Research Briefing
| Dec 1, 2022
Global goods trade to shrink in 2023
Our baseline forecast is now for world trade in goods to decline by 0.2% in 2023, a considerable downgrade from six months ago. The downturn is already visible in Asia in particular, and we expect it will also be driven by weaker imports in the US and Europe. Risks to our baseline forecasts remain skewed to the downside.
What you will learn:
- While coincident indicators suggest trade was still holding up in September, more forward-looking and timely indicators show a more downbeat picture, indicating that annual trade growth will turn clearly negative in the final months of 2022 and in early 2023.
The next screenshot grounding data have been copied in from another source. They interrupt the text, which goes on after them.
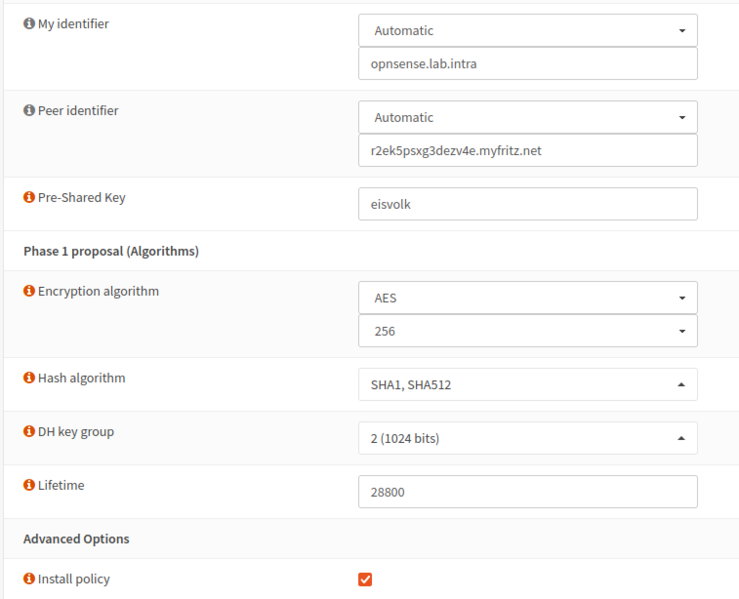Viewport: 739px width, 599px height.
Task: Show help for Encryption algorithm
Action: pos(29,292)
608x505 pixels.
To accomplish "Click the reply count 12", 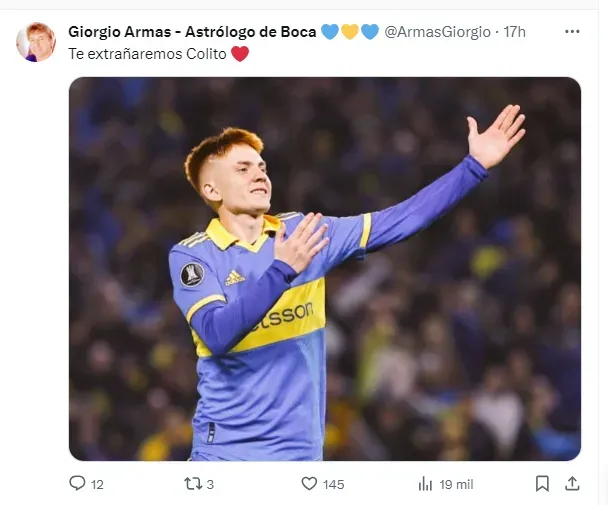I will [97, 484].
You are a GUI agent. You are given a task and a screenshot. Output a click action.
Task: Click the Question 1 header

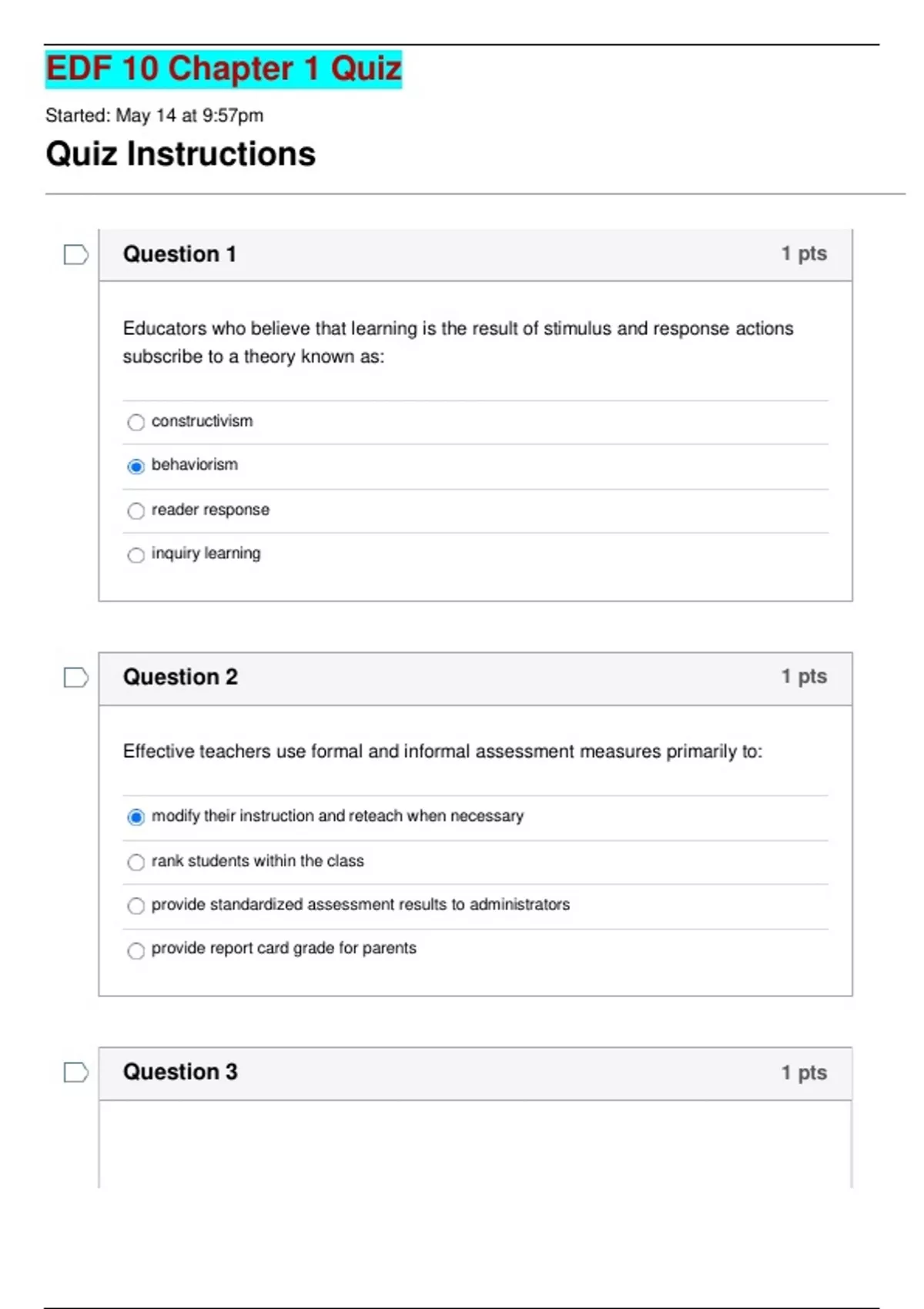tap(179, 254)
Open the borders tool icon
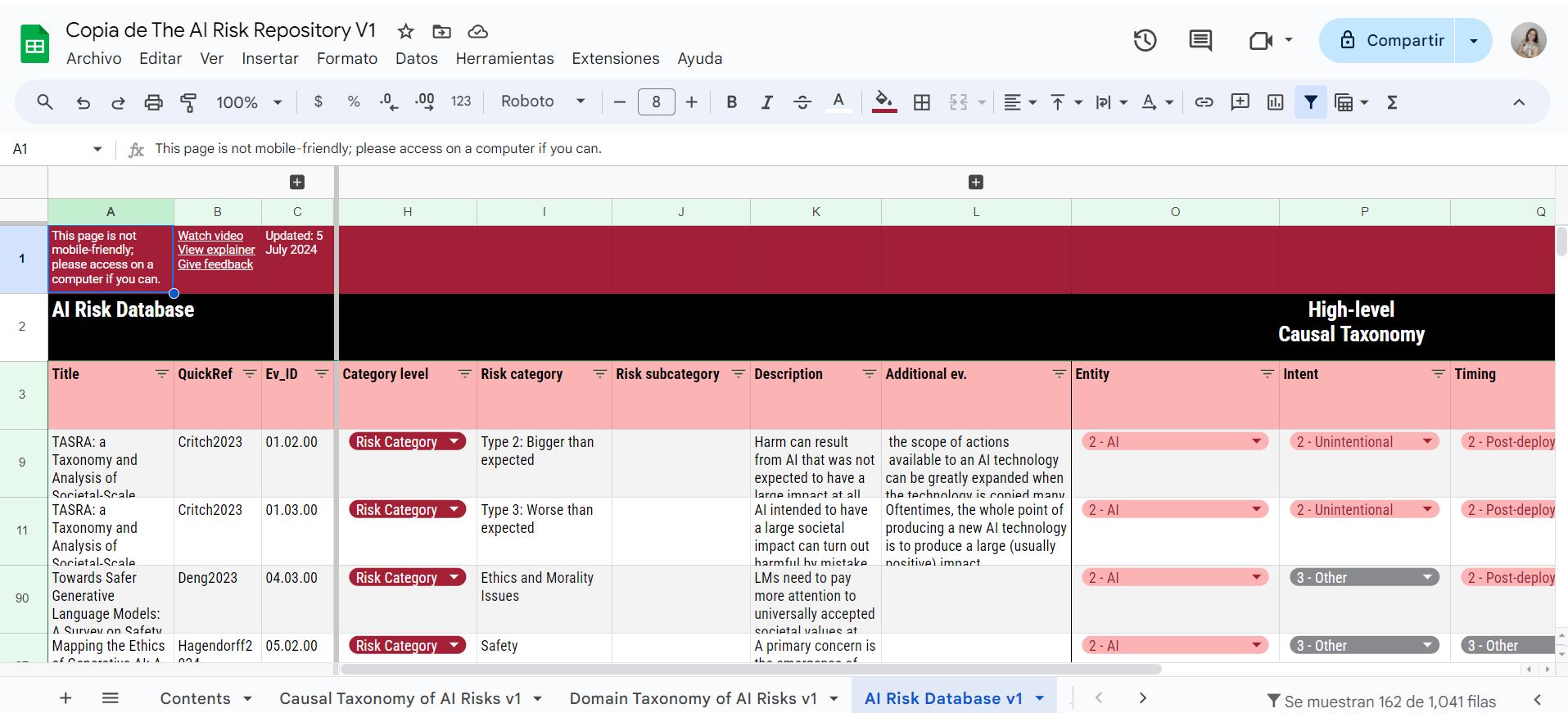This screenshot has width=1568, height=713. click(922, 102)
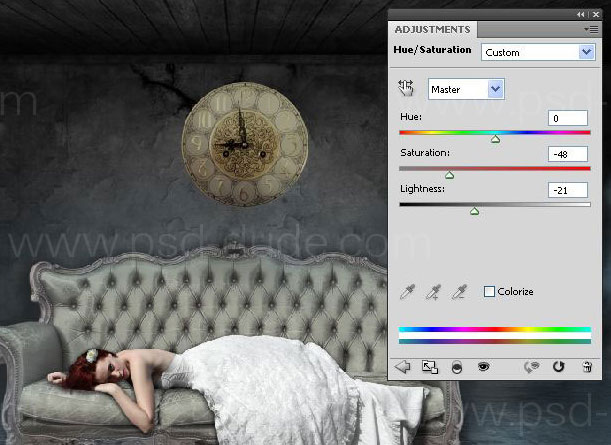
Task: Open the Adjustments panel options menu
Action: coord(590,29)
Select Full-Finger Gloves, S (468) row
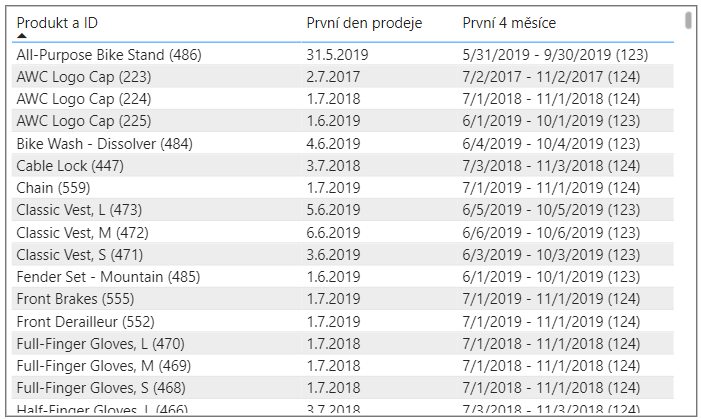Image resolution: width=701 pixels, height=420 pixels. click(x=343, y=387)
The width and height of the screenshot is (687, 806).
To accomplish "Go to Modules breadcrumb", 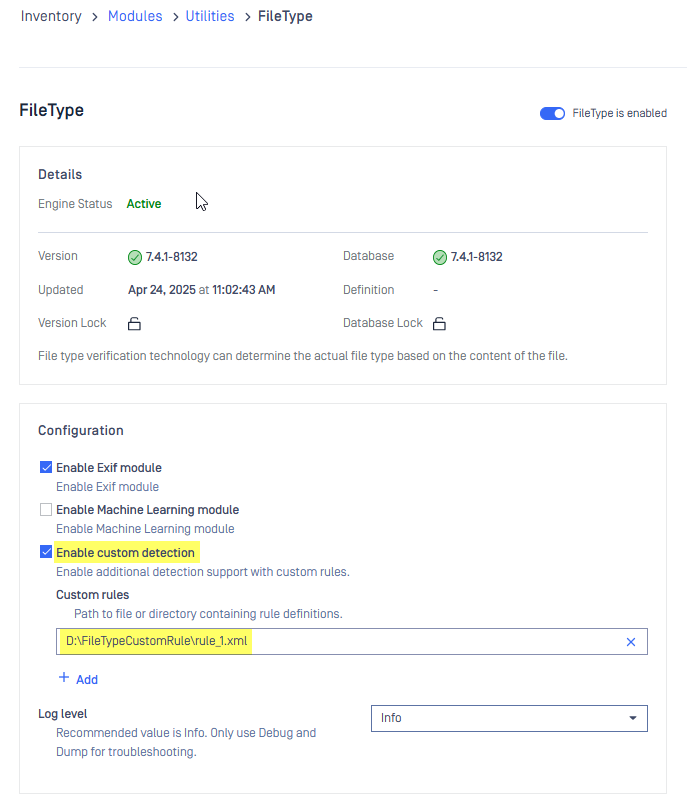I will (135, 16).
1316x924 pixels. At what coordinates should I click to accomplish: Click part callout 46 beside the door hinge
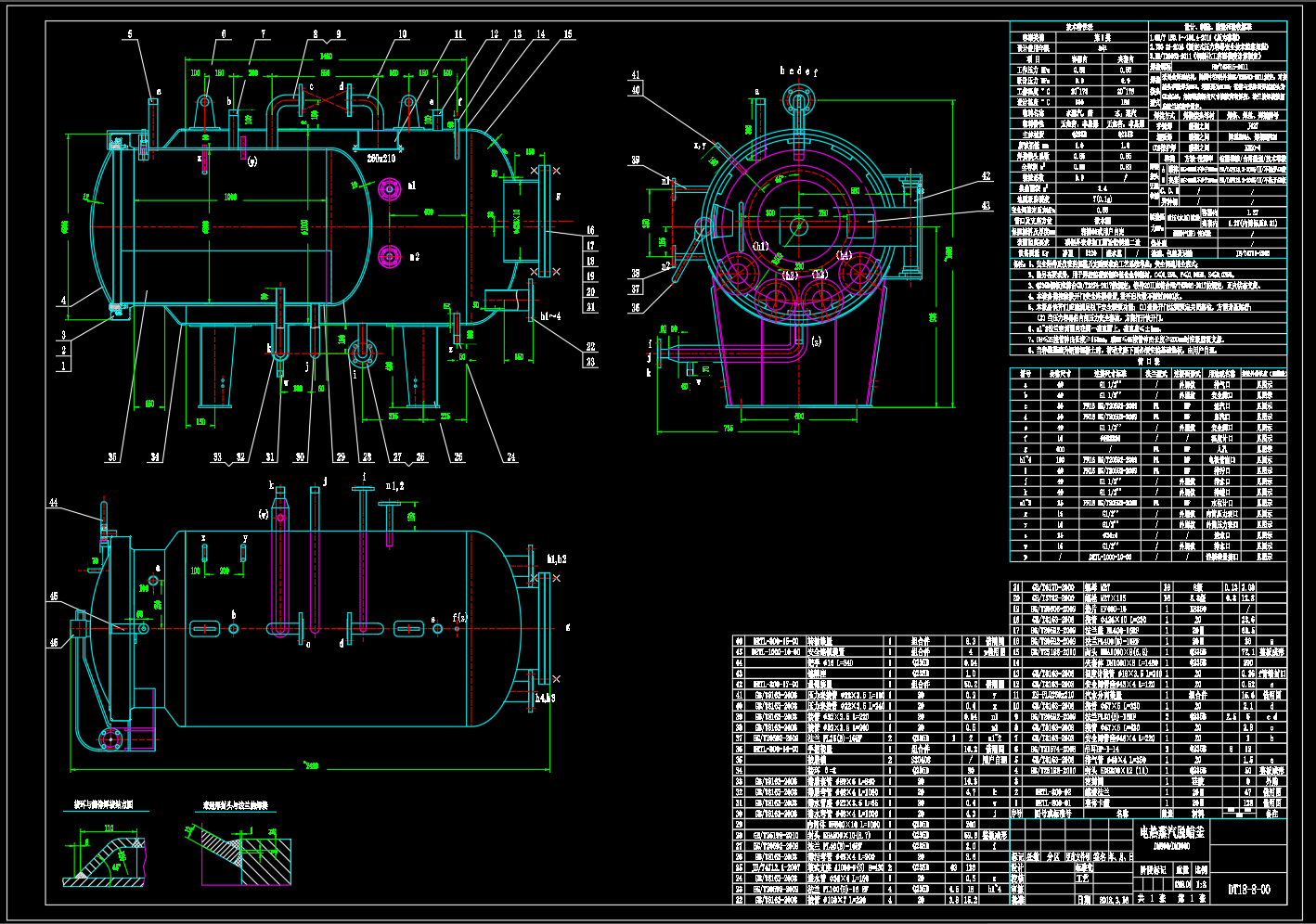[x=53, y=642]
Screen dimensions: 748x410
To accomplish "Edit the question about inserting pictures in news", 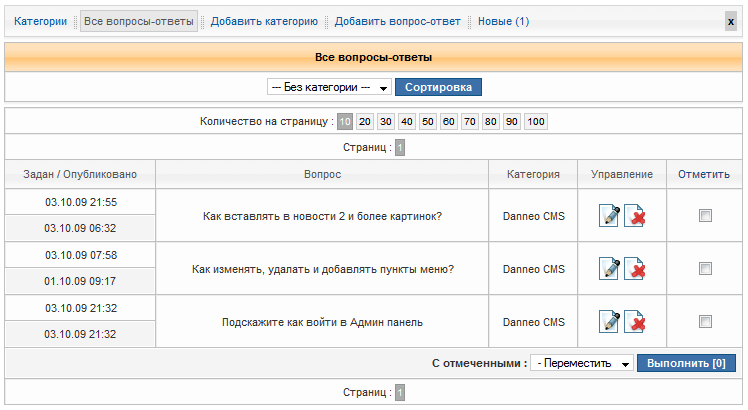I will (x=609, y=215).
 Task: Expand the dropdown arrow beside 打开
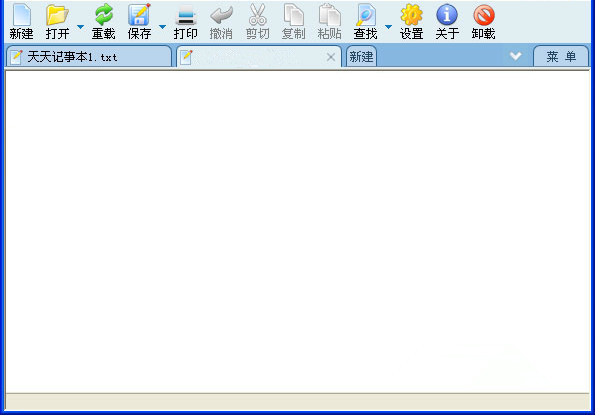pyautogui.click(x=80, y=27)
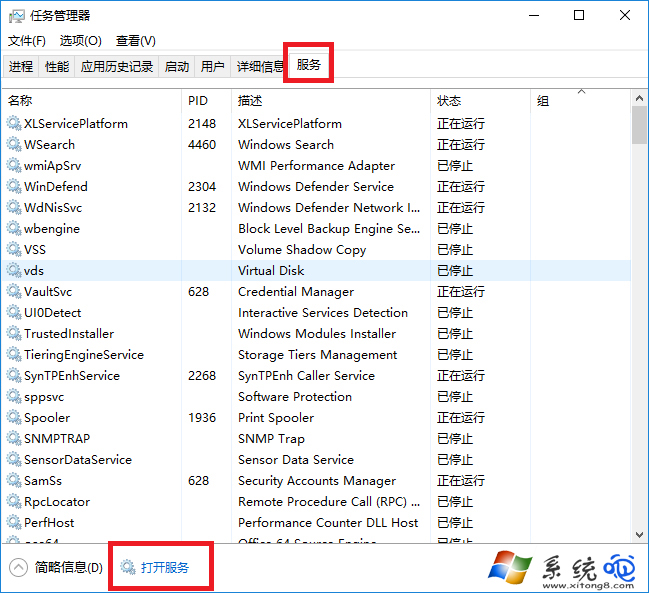Sort services by the 名称 column header
Viewport: 649px width, 593px height.
coord(20,101)
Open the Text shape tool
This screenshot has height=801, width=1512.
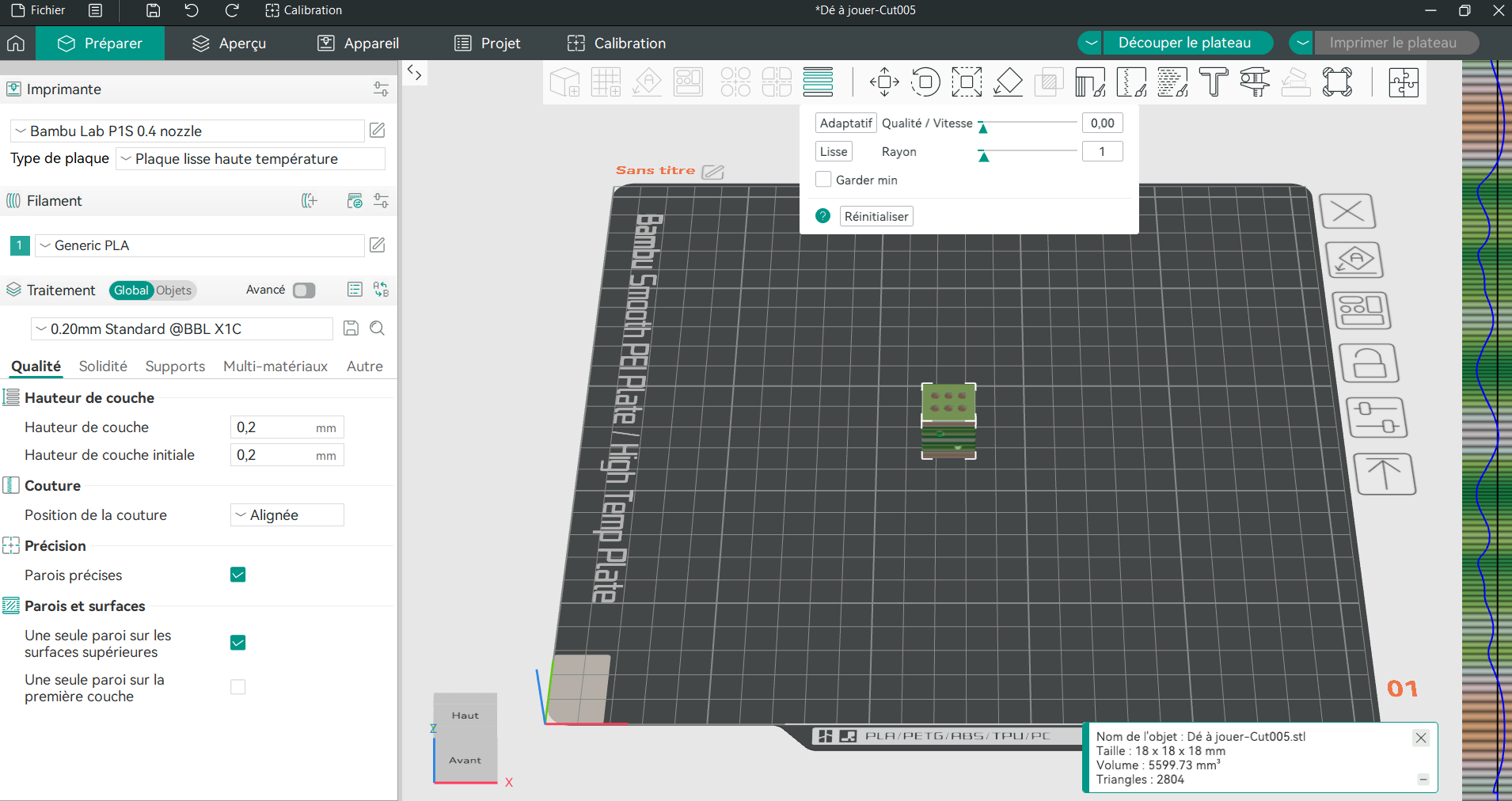pos(1214,82)
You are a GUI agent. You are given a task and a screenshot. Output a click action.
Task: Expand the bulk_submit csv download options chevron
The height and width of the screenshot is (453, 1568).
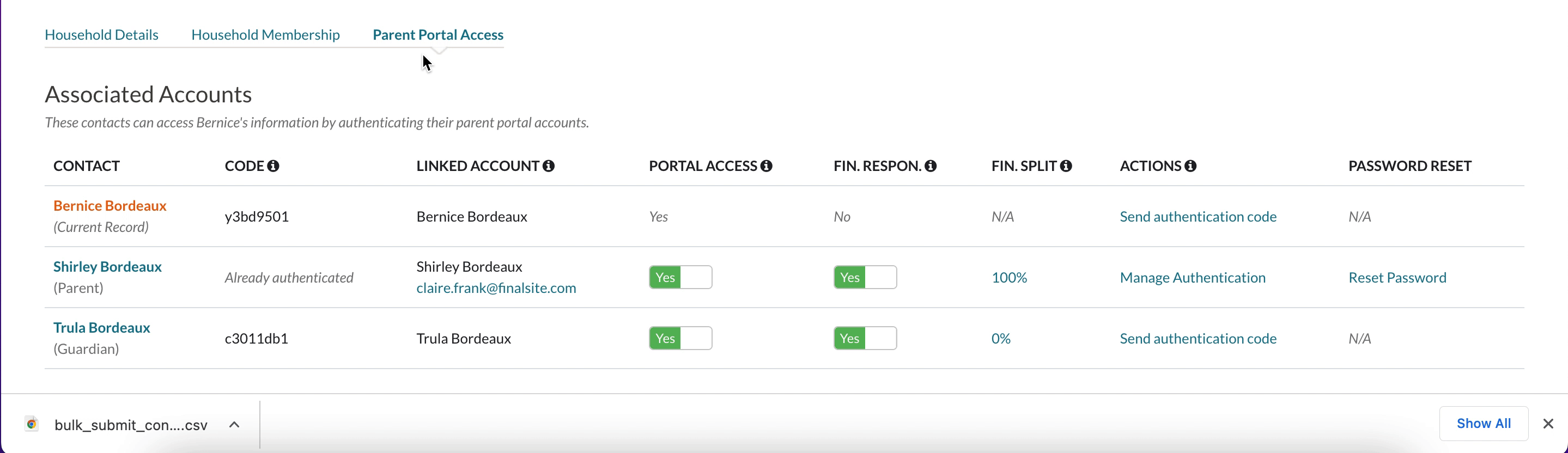(x=234, y=425)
- Asian trade trends are already looking negative, with exports from economies such as Taiwan, Hong Kong, Thailand, and South Korea weakening – in line with the risk indicators we presented in previous research. At a sectoral level, trends are mixed with weakness concentrated in consumer goods, IT goods, and intermediates, partly reflecting the rotation of consumer demand towards services.
- Our baseline forecast for trade looks similar to the downturns seen in global recessionary years such as 1981, 1992, and 2001. One key downside risk relates to investment, which is an import-intensive part of GDP. A much weaker investment outlook than in our baseline would imply a sharper fall in trade too, as in 1975 and 2009.